When reminiscing back to my childhood years a feel a sudden feeling of joy comes over me. All types of image start to unvreal in my head. I could remember how diversity and cultural aspects. I remember going around the neighborhood playing "Tag your it" or just sitting on the porch watching peoples walk bye.

Growing up in a diverse neighborhood allow me to grow as a person and shape me to be more understanding and an accepting individual. My neighborhood wasn't that picture perfect neighborhood there was drug violent, racial profiling and at times family infrastructures. Just looking around you could already depicts certain image in your head. Through out the neighborhood you could see low income houses with the newly build. Some where single, married and divorced parents. But I didn't allow my upbringing to define who I was or where how I would exceed in life. I was fortunate to be surrounding bye peoples that where going through the same issues as me. But I soon witness my friend crack on under pressures. The wait of family economic issues. Seeing this made me appreciative of what my parent provided me in life. I didn't have to go through the struggles they went through. Looking back Im so grateful for growing up in this environment. It made me more knowledgeable of what the "street" was.
shloop 1 / 2  
Nov 2, 2010   #2
"When reminiscing back to my childhood years..." you can remove "back" as the word reminiscing implies that you're thinking back in time.

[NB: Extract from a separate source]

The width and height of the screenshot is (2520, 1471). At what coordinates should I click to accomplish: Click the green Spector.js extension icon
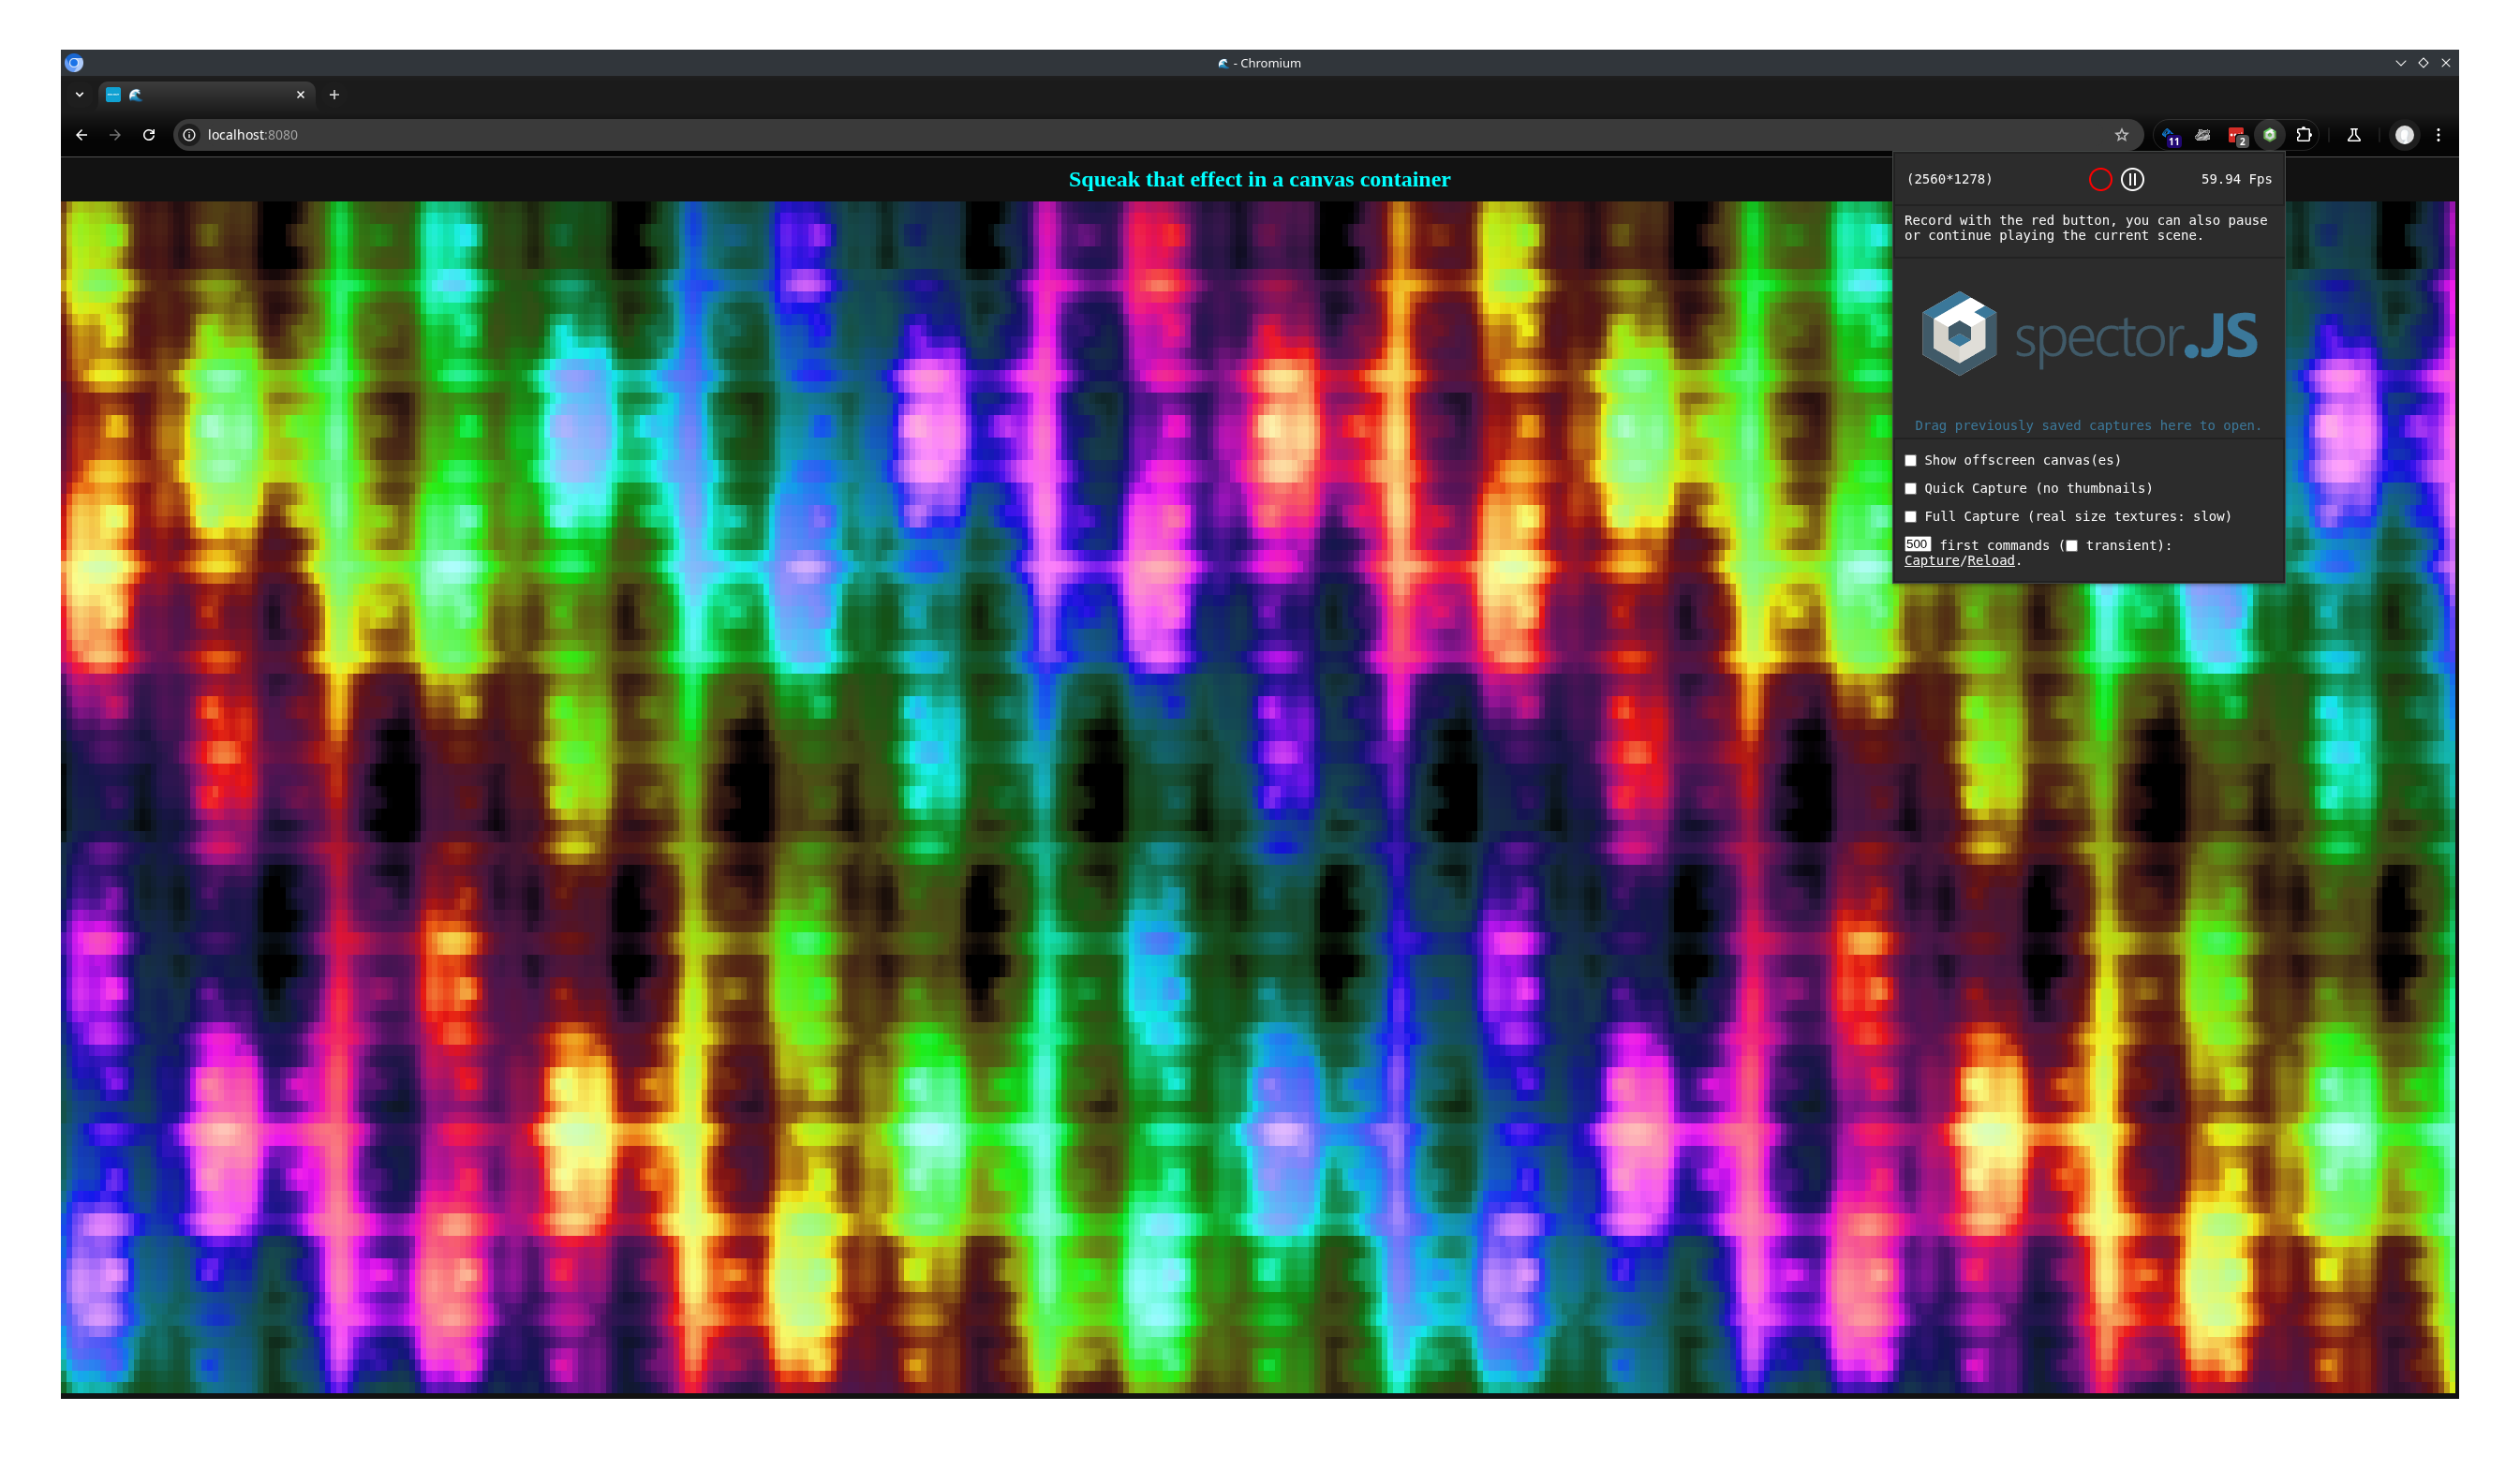tap(2270, 135)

Also, the phrasing is a bit awkward, I would suggest writing it like this: "When reminiscing about my childhood years, an instant feeling of joy comes over me as all sorts of IMAGES unravel in my head. These images are ones of diversity, culture, and a strong community."

"...diverse neighborhood HAS ALLOWED me to grow as a person and be more of an accepting individual."

"...drug VIOLENCE..."

What do you mean by "family infrastructures"? Do you mean the breaking down of family infrastructures?

I would change your next sentence to: "The image of my neighborhood fits no stereotype, with low-income houses found next to ones that are newly-constructed." Also, I don't think this sentence fits here in the essay. I would consider maybe moving it earlier in the paragraph where you're creating an image of your neighborhood for the reader.

I would remove the sentence about the marital statuses of the people of your neighborhood, it does nothing to strengthen or support your point.

The rest of the paragraph is quite messy, I would have a teacher or friend edit it for grammar and structure. I don't want to write it out for you because I would have to rewrite the rest of it, but you have to always be aware of the message you're giving, and how this is a reflection of your growth and what you can contribute to a school. In this last paragraph all of these points are unclear, and it's difficult to connect to the introduction, where you look back on your neighborhood with joy. I think that you have conflicting statements about your feelings on your neighborhood.

This is a really good start, but I definitely think you can benefit from reading this aloud to see if it makes sense, and then rereading it to see if all of your statements support your message. Also I would really recommend going over it with a teacher.